Introducing JSON

JSON (JavaScript Object Notation) is a lightweight data-interchange format. It is easy for humans to read and write. It is easy for machines to parse and generate. It is based on a subset of the JavaScript Programming Language Standard ECMA-262 3rd Edition - December 1999. JSON is a text format that is completely language independent but uses conventions that are familiar to programmers of the C-family of languages, including C, C++, C#, Java, JavaScript, Perl, Python, and many others. These properties make JSON an ideal data-interchange language.

JSON is built on two structures:

  • A collection of name/value pairs. In various languages, this is realized as an object, record, struct, dictionary, hash table, keyed list, or associative array.
  • An ordered list of values. In most languages, this is realized as an array, vector, list, or sequence.

These are universal data structures. Virtually all modern programming languages support them in one form or another.

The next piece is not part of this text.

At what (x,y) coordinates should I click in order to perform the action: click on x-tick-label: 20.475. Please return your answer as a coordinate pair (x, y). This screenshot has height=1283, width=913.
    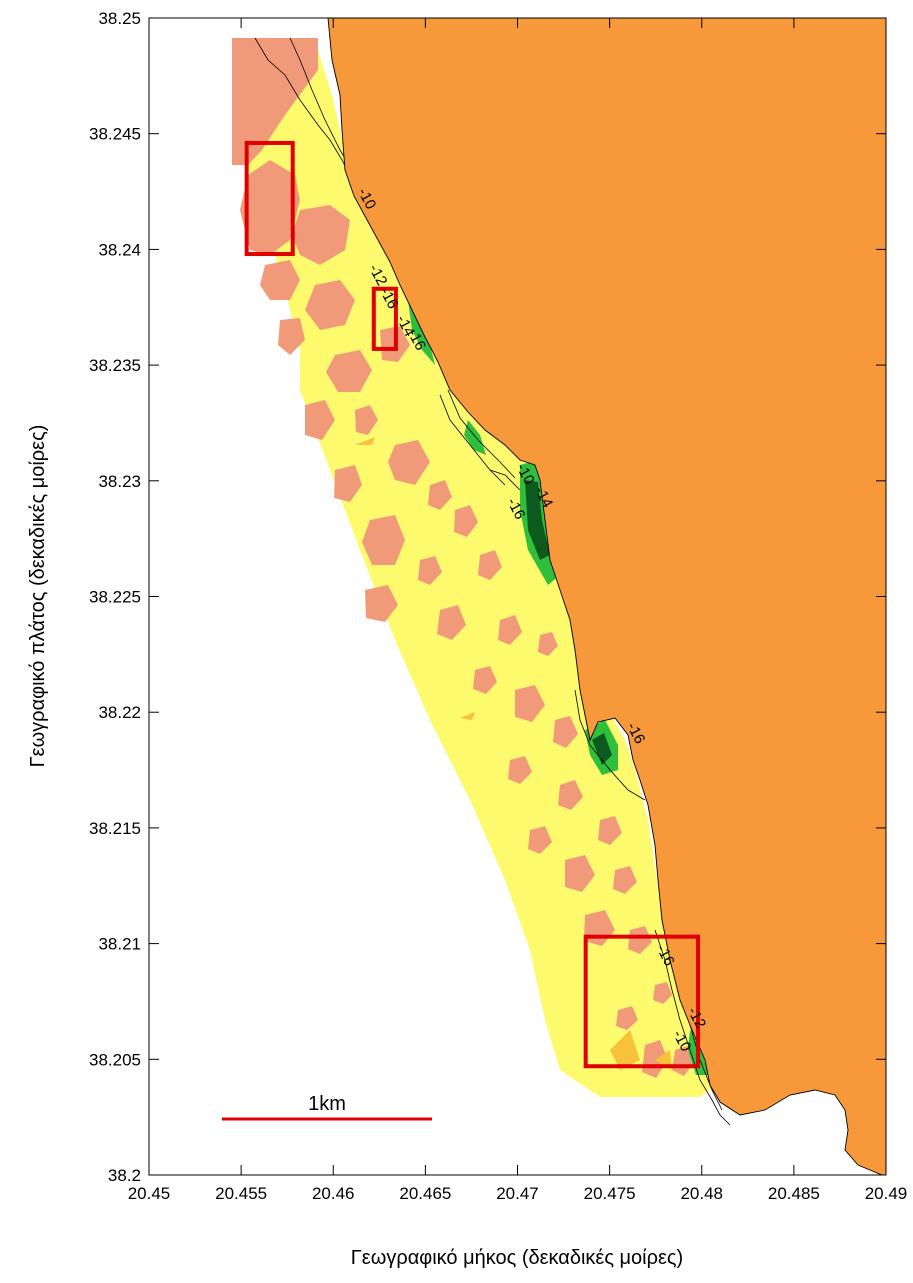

It makes sense that a data format that is interchangeable with programming languages also be based on these structures.

In JSON, they take on these forms:

An object is an unordered set of name/value pairs. An object begins with {left brace and ends with }right brace. Each name is followed by :colon and the name/value pairs are separated by ,comma.

An array is an ordered collection of values. An array begins with [left bracket and ends with ]right bracket. Values are separated by ,comma.

A value can be a string in double quotes, or a number, or true or false or null, or an object or an array. These structures can be nested.

A string is a sequence of zero or more Unicode characters, wrapped in double quotes, using backslash escapes. A character is represented as a single character string. A string is very much like a C or Java string.

A number is very much like a C or Java number, except that the octal and hexadecimal formats are not used.

Whitespace can be inserted between any pair of tokens. Excepting a few encoding details, that completely describes the language.